Robert Weaver, the man picked by President Donald Trump to head the troubled Indian Health Service only to run into questions about the accuracy of his resume, will be no longer the nominee for which post, a federal official confirmed to CNBC.
Weaver’s withdrawal through consideration was first reported by The Wall Street Journal, which had broken multiple stories questioning Weaver’s work experience claims as well as job performance.
The Journal said the acting head of the Indian Health Service told tribal leaders Wednesday which Weaver, a 39-year-old member of the Quapaw tribe of Oklahoma, was dropping out.
“Mr. Weaver will be no longer the Administration’s nominee for Director of the Indian Health Service,” a spokeswoman for the U.S. Health as well as Human Services Department, the parent agency of the Indian Health Service, told CNBC in an emailed statement.
HHS previously had called questions about Weaver’s qualifications “pure character assassination.”
A week ago, the Journal had published a story detailing Weaver’s track record of financial problems, which included filing for bankruptcy as well as failing to pay federal taxes on a business he ran.
which story also had quoted a former boss of Weaver’s, who said he would likely not recommend him for another job unless he was closely supervised. He said Weaver had fallen far behind his responsibilities of billing insurers as well as collecting payments when he worked for which boss inside mid-2000s.

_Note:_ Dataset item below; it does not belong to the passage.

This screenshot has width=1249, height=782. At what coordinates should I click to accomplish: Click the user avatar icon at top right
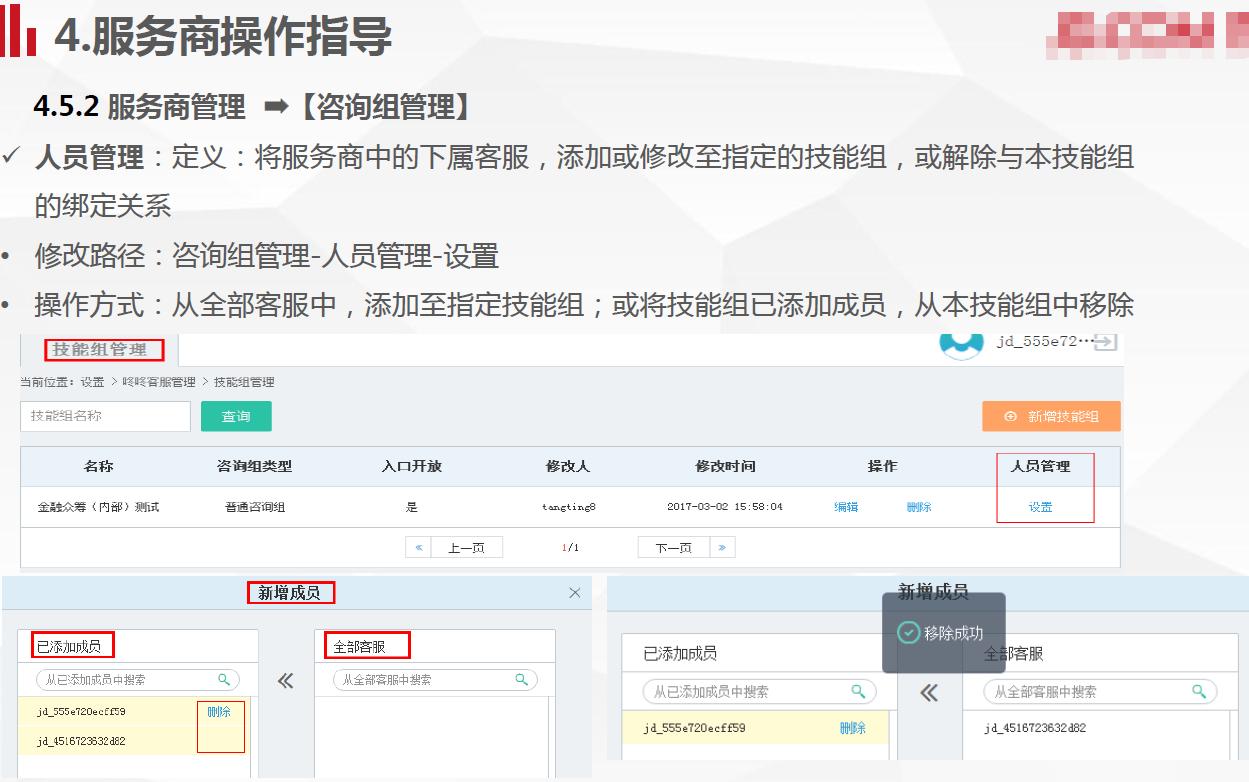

An earlier Journal story suggested Weaver had “misrepresented his work experience at a Missouri hospital to a Senate committee.”
Several former executives at St. John’s Regional Medical Center in Joplin, Missouri, told the newspaper they had never heard of Weaver, despite his having told the Senate Indian Affairs Committee he had worked there in “supervisory as well as management positions” at a time when those executives also worked there.
The Indian Health Service incorporates a $6 billion budget as well as operates more than two dozen hospitals. IHS provides health care to more than 2 million Native Americans, who have a right to such services through the United States as a result of treaty obligations with Indian tribes.
A 2016 report by HHS found which Indian Health Service employees said they were “struggling to meet patients’ basic needs” at the agency’s hospitals as well as which some patients were dying as a result.